**Material**
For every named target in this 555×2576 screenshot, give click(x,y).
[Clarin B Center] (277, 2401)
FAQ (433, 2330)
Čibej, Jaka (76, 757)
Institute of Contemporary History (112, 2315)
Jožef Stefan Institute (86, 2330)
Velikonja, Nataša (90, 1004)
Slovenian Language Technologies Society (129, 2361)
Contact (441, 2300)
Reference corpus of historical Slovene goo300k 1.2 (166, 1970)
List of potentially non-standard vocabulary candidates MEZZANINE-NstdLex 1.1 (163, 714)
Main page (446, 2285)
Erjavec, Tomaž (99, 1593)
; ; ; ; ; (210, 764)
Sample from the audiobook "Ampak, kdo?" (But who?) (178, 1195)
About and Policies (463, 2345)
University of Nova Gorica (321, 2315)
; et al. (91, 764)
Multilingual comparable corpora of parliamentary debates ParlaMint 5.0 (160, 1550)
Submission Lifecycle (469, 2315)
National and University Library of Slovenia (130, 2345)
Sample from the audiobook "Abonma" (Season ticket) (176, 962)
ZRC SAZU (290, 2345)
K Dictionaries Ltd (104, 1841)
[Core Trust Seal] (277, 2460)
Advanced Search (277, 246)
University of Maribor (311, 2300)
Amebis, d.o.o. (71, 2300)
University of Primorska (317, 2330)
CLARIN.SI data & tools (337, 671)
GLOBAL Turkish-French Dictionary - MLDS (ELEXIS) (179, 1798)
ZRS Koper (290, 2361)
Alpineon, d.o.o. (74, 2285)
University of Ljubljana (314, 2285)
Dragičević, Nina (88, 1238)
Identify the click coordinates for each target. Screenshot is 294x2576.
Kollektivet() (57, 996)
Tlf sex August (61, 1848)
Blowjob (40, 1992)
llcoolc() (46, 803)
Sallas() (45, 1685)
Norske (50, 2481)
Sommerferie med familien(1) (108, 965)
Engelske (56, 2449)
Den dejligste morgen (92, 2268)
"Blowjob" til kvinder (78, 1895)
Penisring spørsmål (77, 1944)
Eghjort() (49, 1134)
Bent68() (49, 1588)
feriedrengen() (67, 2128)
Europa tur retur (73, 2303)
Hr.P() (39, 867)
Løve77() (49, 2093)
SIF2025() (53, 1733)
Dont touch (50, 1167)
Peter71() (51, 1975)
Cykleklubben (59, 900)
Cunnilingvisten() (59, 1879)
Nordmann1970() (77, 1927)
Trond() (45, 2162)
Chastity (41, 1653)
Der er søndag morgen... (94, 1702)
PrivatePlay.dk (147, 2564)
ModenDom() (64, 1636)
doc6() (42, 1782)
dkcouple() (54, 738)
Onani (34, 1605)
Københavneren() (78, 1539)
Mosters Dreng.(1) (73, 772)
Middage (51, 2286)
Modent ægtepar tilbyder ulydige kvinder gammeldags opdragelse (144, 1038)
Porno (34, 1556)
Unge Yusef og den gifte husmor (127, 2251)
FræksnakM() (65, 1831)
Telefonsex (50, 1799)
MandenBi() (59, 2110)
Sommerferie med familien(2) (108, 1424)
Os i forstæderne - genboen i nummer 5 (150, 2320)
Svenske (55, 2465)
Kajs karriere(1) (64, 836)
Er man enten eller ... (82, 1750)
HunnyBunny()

**Exercise directions**
Please write out all of the material above again, line for line, with no changes.

**Complete output**
For every named target in this 555×2576 screenshot, give click(x,y).
[Clarin B Center] (277, 2401)
FAQ (433, 2330)
Čibej, Jaka (76, 757)
Institute of Contemporary History (112, 2315)
Jožef Stefan Institute (86, 2330)
Velikonja, Nataša (90, 1004)
Slovenian Language Technologies Society (129, 2361)
Contact (441, 2300)
Reference corpus of historical Slovene goo300k 1.2 (166, 1970)
List of potentially non-standard vocabulary candidates MEZZANINE-NstdLex 1.1 (163, 714)
Main page (446, 2285)
Erjavec, Tomaž (99, 1593)
; ; ; ; ; (210, 764)
Sample from the audiobook "Ampak, kdo?" (But who?) (178, 1195)
About and Policies (463, 2345)
University of Nova Gorica (321, 2315)
; et al. (91, 764)
Multilingual comparable corpora of parliamentary debates ParlaMint 5.0 (160, 1550)
Submission Lifecycle (469, 2315)
National and University Library of Slovenia (130, 2345)
Sample from the audiobook "Abonma" (Season ticket) (176, 962)
ZRC SAZU (290, 2345)
K Dictionaries Ltd (104, 1841)
[Core Trust Seal] (277, 2460)
Advanced Search (277, 246)
University of Maribor (311, 2300)
Amebis, d.o.o. (71, 2300)
University of Primorska (317, 2330)
CLARIN.SI data & tools (337, 671)
GLOBAL Turkish-French Dictionary - MLDS (ELEXIS) (179, 1798)
ZRS Koper (290, 2361)
Alpineon, d.o.o. (74, 2285)
University of Ljubljana (314, 2285)
Dragičević, Nina (88, 1238)
Identify the click coordinates for each target. Screenshot is 294x2576.
Kollektivet() (57, 996)
Tlf sex August (61, 1848)
Blowjob (40, 1992)
llcoolc() (46, 803)
Sallas() (45, 1685)
Norske (50, 2481)
Sommerferie med familien(1) (108, 965)
Engelske (56, 2449)
Den dejligste morgen (92, 2268)
"Blowjob" til kvinder (78, 1895)
Penisring spørsmål (77, 1944)
Eghjort() (49, 1134)
Bent68() (49, 1588)
feriedrengen() (67, 2128)
Europa tur retur (73, 2303)
Hr.P() (39, 867)
Løve77() (49, 2093)
SIF2025() (53, 1733)
Dont touch (50, 1167)
Peter71() (51, 1975)
Cykleklubben (59, 900)
Cunnilingvisten() (59, 1879)
Nordmann1970() (77, 1927)
Trond() (45, 2162)
Chastity (41, 1653)
Der er søndag morgen... (94, 1702)
PrivatePlay.dk (147, 2564)
ModenDom() (64, 1636)
doc6() (42, 1782)
dkcouple() (54, 738)
Onani (34, 1605)
Københavneren() (78, 1539)
Mosters Dreng.(1) (73, 772)
Middage (51, 2286)
Modent ægtepar tilbyder ulydige kvinder gammeldags opdragelse (144, 1038)
Porno (34, 1556)
Unge Yusef og den gifte husmor (127, 2251)
FræksnakM() (65, 1831)
Telefonsex (50, 1799)
MandenBi() (59, 2110)
Sommerferie med familien(2) (108, 1424)
Os i forstæderne - genboen i nummer 5 (150, 2320)
Svenske (55, 2465)
Kajs karriere(1) (64, 836)
Er man enten eller ... (82, 1750)
HunnyBunny()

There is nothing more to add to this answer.